Research
At a broad level, my research orbits around the development of mechanistic models in biology within the framework of complex systems. It builds on strong foundations in dynamical systems, statistical mechanics, and the theory of ordinary and partial differential equations, providing tools to capture and analyze emergent behaviors across scales.
Ongoing research 🔬
🦠 Modelling microbiological adaptation in extreme environments
My research focuses on the development of mechanistic mathematical models to understand how archaeal cells adapt to extreme environments. The project combines membrane biophysics with intracellular regulatory dynamics, using tools from nonlinear dynamical systems and partial differential equations to capture processes across spatial and temporal scales.
By explicitly coupling physical constraints with regulatory mechanisms, the models aim to provide predictive insights into the conditions that allow membrane homeostasis and cellular viability to be maintained, lost, or dynamically recovered.
A central challenge lies in formalizing the dynamical interplay between membrane properties and regulatory circuits. Tackling this problem is essential for building a unified understanding of archaeal adaptation under stress, and for explaining complex cellular behaviors such as plasticity, resilience, and evolutionary strategies.

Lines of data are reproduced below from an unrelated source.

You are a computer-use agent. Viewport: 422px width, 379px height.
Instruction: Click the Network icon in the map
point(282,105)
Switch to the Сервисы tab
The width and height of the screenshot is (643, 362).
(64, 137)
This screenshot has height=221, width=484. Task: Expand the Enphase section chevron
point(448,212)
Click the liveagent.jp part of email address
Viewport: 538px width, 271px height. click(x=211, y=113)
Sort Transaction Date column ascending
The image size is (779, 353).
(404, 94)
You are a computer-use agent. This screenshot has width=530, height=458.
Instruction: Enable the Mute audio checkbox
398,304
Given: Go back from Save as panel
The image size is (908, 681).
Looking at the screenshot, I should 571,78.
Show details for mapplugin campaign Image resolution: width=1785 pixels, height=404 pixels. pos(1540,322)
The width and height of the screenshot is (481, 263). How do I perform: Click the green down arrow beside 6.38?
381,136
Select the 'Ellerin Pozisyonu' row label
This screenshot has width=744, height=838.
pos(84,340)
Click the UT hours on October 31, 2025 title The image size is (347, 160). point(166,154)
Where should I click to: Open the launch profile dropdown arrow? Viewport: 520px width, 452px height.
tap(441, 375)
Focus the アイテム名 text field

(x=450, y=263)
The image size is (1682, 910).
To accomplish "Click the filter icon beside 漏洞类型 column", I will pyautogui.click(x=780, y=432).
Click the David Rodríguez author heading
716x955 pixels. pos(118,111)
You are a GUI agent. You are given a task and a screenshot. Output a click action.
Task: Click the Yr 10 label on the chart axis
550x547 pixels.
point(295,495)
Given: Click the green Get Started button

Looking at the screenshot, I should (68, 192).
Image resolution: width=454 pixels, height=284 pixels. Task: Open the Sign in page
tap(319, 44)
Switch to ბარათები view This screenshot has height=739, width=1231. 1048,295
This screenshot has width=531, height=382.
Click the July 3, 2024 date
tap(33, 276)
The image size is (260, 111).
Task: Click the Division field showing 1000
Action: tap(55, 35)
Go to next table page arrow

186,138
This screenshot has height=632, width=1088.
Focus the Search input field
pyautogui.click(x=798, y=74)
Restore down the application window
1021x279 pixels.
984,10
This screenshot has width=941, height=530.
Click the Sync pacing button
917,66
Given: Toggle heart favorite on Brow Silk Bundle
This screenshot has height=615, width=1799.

This integrative framework is designed to bridge experimental observations from the M2E team with predictive modeling, ultimately enabling a quantitative exploration of living matter under extreme conditions.
External collaborations
Adaptive neural networks 🧠
A theoretical neuroscience project focused on studying neuronal plasticity models through analytical tools from mathematical physics. The goal is to explore how neurons change and reorganise in response to learning and experience. By employing advanced mathematical physics techniques, this project seeks to gain a deeper understanding of neuronal plasticity processes, ultimately aiming to derive a learning rule that incorporates key characteristics for simulating synaptic activity in a spiking neural network model. The specific objective is to model the connectivity structure of the dorsal striatum, allowing the characterisation of its dynamics and responses to inputs associated with fast learning.
Dynamical systems 🌊
Deterministic chaos. Random dynamical systems. Statistical independence in chaotic dynamics, ergodicity and mixing. Iterated function systems.
Some past projects
📈 Adaptive dynamics. Mathematical and computational modelling of chromosomal rearrangements (inversion mutations in particular) to simulate adaptive walks on fitness landscapes. Graph theoretical representation of accessible mutants to elucidate new evolutionary paths in models of molecular evolution. Time-scales in adaptive dynamics to understand stasis periods punctuated by bursts of fitness as observed in in silico long-term evolution experiments (and perhaps contribute to the debate about gradualism vs punctuated equilibrium). Analysis of population dynamics equations with additional terms describing mutations.
⚛️ Theoretical and computational modelling of granular matter. Kinetic theory of inelastic dense gases (Boltzmann equation; Boltzmann–Enskog approximation; Chapman–Enskog method). Hydrodynamics of granular media. Mathematical models of size segregation in vibro-fluidized granular systems. Elasticity and elastodynamics of granular packings. Elastic wave propagation in granular and heterogeneous materials. Coarse-graining method. Numerical simulations using the discrete element method (DEM).
🛢️ Petroleum science and technology. Rock physics. Dynamic response in rocks. Ultrasonic wave propagation on brine and oil saturated rocks. Well logs analysis. Saturation factors in unconventional oil reservoirs in the Venezuelan Orinoco Oil Belt. Mathematical foundations of seismic waves. Compositional flow in fractured porous media.
🌐 Interdisciplinary applications. Analysis of economic indicators and models to measure and predict business and investments in technology from economic and productive data. Time series analysis. Phase space representation of economic factors.